The world was going through a once-in-a-lifetime pandemic and millions of businesses were forced to close their doors.
But fast forward to today and it’s clear that those who did jump ship missed out on one of the best years in recent memory for financial markets – and they also crystallised what were previously just ‘losses’ on paper.
On a super balance of $100,000, that’s a gain of $20,000.
The New Daily brings this up not to pour salt in the wounds of those who missed out, but because it highlights the importance of looking past short-term volatility in financial markets and sticking to your strategy.
Or, as AMP Capital chief economist Shane Oliver put it in a note to clients on Tuesday, the need to “turn down the noise” and hold your nerve.

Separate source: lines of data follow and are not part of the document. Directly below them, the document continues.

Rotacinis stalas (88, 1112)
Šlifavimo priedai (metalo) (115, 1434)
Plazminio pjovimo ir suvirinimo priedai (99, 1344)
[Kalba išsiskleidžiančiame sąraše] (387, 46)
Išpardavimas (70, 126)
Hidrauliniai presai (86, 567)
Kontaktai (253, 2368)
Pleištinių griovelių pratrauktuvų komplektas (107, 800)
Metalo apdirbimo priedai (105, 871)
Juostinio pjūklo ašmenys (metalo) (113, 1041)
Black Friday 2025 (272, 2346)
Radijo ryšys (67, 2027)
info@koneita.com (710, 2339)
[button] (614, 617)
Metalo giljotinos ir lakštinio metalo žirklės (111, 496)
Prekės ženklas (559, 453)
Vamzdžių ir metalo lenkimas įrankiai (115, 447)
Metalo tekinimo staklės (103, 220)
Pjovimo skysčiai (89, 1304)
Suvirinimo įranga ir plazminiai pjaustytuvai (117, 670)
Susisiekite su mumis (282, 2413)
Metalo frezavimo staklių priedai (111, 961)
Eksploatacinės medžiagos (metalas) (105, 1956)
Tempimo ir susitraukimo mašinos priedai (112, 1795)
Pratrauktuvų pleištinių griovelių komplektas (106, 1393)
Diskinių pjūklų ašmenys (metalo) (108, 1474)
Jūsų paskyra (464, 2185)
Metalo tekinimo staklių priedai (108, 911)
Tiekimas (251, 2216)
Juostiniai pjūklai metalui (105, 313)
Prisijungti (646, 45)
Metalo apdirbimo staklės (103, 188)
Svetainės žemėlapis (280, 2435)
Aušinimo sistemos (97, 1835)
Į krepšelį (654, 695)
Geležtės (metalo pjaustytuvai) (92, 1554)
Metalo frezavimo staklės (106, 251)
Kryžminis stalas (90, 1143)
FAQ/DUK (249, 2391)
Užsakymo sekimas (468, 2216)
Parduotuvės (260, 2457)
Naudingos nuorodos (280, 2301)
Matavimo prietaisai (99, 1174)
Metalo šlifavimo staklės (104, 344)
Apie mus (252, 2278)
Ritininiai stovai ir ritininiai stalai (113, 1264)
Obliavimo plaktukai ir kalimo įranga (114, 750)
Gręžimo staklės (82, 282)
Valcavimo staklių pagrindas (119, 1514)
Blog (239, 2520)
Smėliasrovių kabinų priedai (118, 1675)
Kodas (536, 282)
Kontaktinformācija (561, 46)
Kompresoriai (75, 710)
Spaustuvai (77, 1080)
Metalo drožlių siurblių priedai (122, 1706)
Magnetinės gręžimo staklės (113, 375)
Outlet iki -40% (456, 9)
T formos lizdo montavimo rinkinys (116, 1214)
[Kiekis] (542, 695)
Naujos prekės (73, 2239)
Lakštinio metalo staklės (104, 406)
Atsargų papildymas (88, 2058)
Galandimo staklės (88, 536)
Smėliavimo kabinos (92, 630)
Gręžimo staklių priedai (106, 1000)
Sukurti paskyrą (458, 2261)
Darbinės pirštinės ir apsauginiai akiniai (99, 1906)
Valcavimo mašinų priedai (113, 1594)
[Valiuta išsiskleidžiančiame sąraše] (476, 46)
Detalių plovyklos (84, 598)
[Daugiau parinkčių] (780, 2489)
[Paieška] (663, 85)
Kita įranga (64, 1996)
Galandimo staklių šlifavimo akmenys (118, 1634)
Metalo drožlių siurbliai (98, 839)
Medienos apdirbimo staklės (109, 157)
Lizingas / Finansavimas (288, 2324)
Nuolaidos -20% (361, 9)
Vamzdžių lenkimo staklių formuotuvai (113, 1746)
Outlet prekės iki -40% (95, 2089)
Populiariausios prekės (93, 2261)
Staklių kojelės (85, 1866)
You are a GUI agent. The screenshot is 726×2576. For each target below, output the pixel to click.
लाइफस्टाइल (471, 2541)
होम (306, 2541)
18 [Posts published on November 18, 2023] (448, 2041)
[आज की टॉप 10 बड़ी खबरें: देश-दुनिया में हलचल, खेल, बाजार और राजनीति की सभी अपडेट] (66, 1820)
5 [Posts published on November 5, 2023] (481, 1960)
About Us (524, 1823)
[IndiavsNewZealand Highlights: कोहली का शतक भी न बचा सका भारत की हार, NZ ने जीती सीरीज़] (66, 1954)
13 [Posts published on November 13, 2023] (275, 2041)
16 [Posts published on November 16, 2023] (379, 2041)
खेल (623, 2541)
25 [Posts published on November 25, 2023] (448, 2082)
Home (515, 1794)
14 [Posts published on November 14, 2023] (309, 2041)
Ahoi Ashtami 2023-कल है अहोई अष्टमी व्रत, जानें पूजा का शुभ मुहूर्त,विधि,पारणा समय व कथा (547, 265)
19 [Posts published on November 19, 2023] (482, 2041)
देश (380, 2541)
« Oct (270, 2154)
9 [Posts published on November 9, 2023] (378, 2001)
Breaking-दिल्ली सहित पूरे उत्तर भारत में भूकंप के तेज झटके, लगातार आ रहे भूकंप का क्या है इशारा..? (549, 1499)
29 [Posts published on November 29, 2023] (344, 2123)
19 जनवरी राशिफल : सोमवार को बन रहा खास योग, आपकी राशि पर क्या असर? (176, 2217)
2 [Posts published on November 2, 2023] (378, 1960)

Dr Oliver said the key lessons from last financial year for investors were:
- To accept that sharemarkets are forward-looking, as this can help you to understand why share prices can rise even when the ‘real economy’ is struggling
- To realise that timing markets is hard, so you shouldn’t try to do this unless you’re a professional day trader
- To not “fight the Fed or the RBA” – even though interest rates are low, monetary policy can still affect investment markets in a big way
- To consider interest rates when attempting to value an investment, as low rates lead to higher price-to-earnings ratios
- To “turn down the noise” of the daily news cycle, so that you can focus on your long-term investment strategy.
Licensed financial adviser Craig Sankey, who works for Industry Fund Services, said even professional investment managers often get it wrong when trying to time the market.
He said the key is to develop a clear investment strategy so that when markets go into free fall you have a solid foundation to rely upon.
You can learn more about how to put together an investment strategy by reading this TND article on the six factors to consider when drawing up a plan.
And if you want to put together a longer-term plan for your superannuation, you should contact your super fund as most of them will provide free advice on what is the most appropriate investment option given your needs and personal circumstances.
“Because if you don’t have a strategy, you tend to adopt whatever’s floating around out there,” Mr Sankey told TND.
“So if you see the news and read the paper, and see things are bad, then all of a sudden that’s what you latch onto.”